For this reason, I too use sync (Rclone) for my media - TV and movies - although I still use Duplicacy for music, coz most of it is mp3 and occasionally reorganised (metadata etc.) - although I do have some FLAC but not a huge amount. If I had a lot of FLAC, I’d probably consider Rclone for that as well.

Photos, for me, kinda make sense to use Duplicacy, since I may work on reorganising the folders over time (from when they get auto sync’d from my phone with SyncThing - to the PC - then organised later).

I guess one way to think about it is, large media like movies tends not to change much, so a backup program may not make the best sense. It’s more like archival material, so once it’s there it rarely changes. Whereas backups are good for data that’s more fluid.

mark.whitworth · 13 December 2020 01:42

Thanks for the clarification, and for the suggestion - that seems like a great idea if I continue down this road vs Syncthing for this subset of my backup. Decisions, decisions…

cheetahsquirrelporcu · 10 July 2021 03:09

However, you could potentially mitigate that by have reduced retention times for these types of repositories, and longer retention for regular data folders.

Just a point of clarity, if you don’t mind: in this scenario, would you need to setup multiple, separate backup tasks, or can this be accomplished with just one backup task?

Droolio · 10 July 2021 16:48

If you want different retention times for different types of data, you’d have to create separate backup jobs in order to distinguish them by unique snapshot/backup 'ID’s. That way, you can apply a different prune job for each ID.

However, you can still run the backup jobs sequentially for each repository root (i.e. a schedule in the Web Edition can have multiple jobs per schedule), which is pretty normal practice.

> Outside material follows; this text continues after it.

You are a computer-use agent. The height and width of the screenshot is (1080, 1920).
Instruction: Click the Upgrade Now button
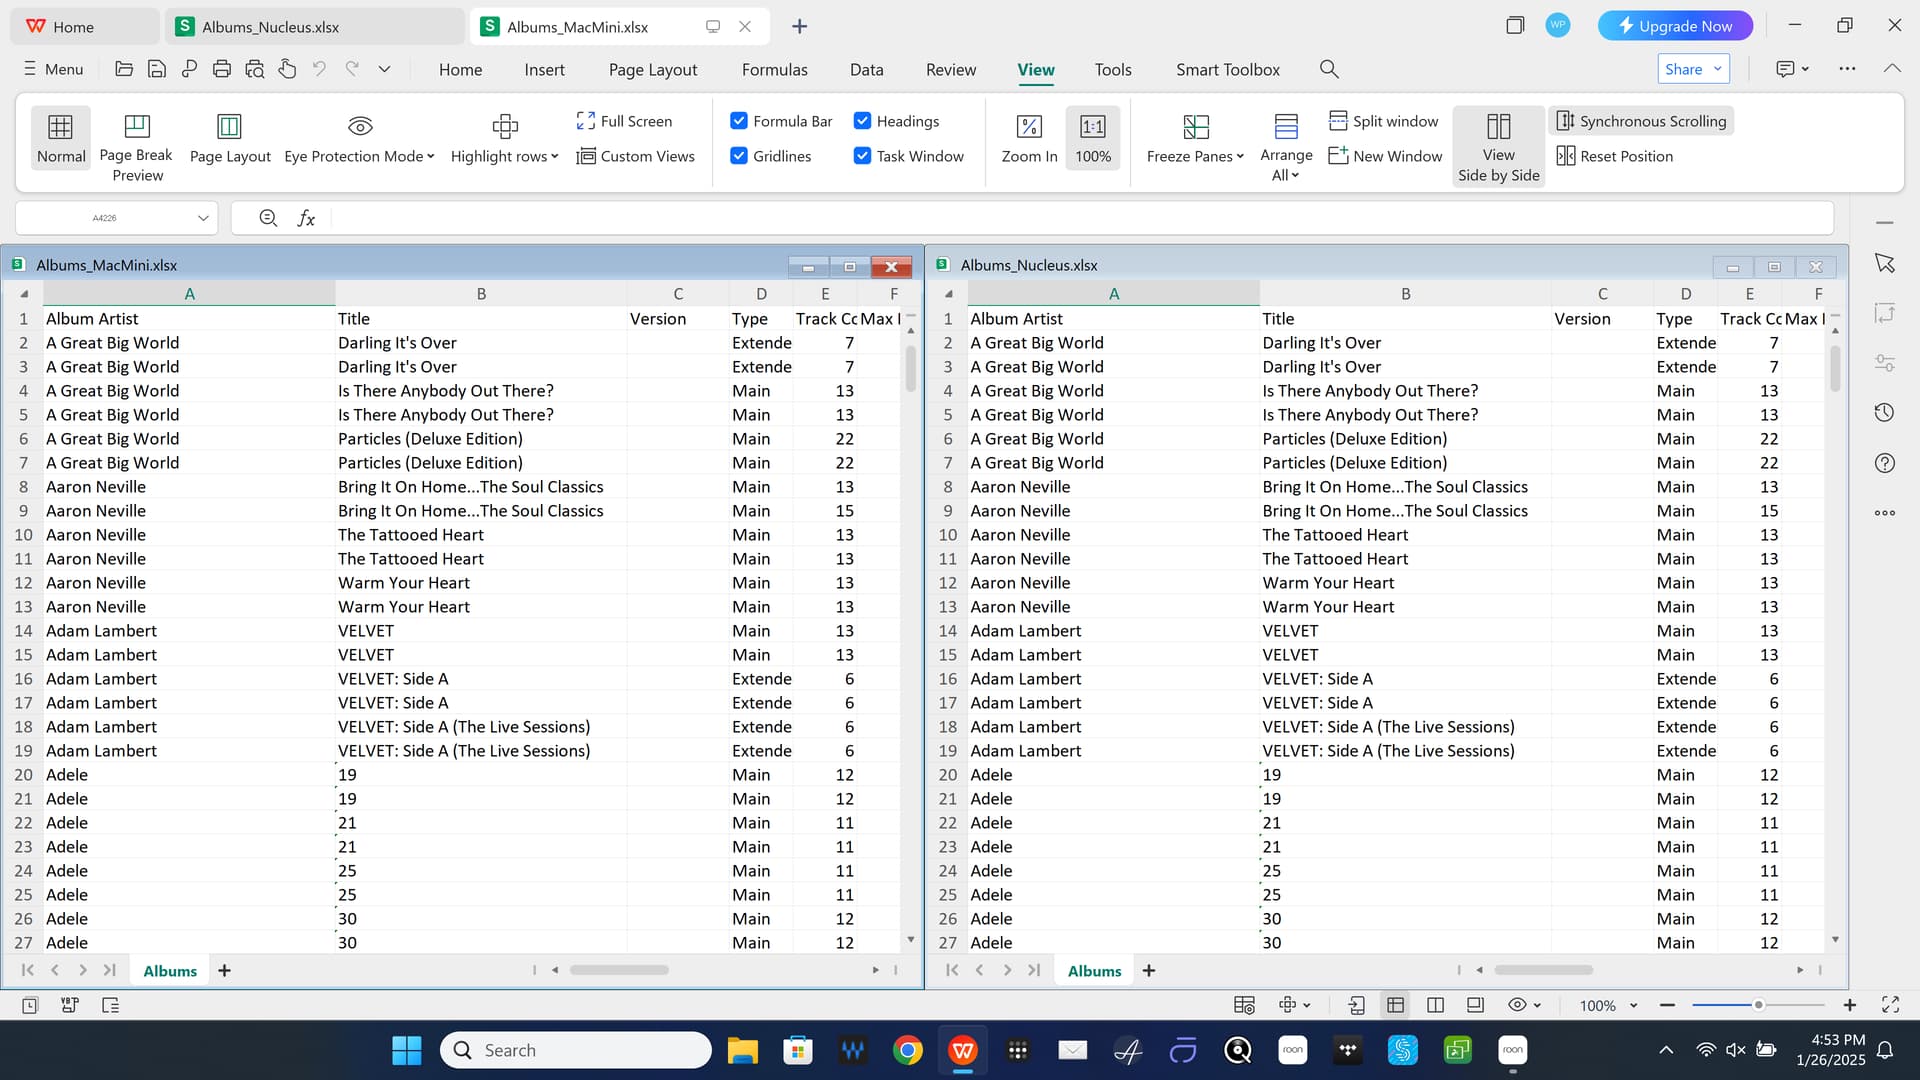(1675, 26)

Duplicacy was kinda designed anyway with the intent that you’d backup from a single ‘root’ directory, rather than selecting multiple locations to include in one big backup job. So to include multiple locations you’d have to run multiple jobs. That’s not really a problem with Duplicacy since it was also designed to allow multiple clients to backup to the same storage while also being able to de-duplicate data across locations. The overhead is extremely minimal and in fact there’s advantages to breaking up data into multiple repositories.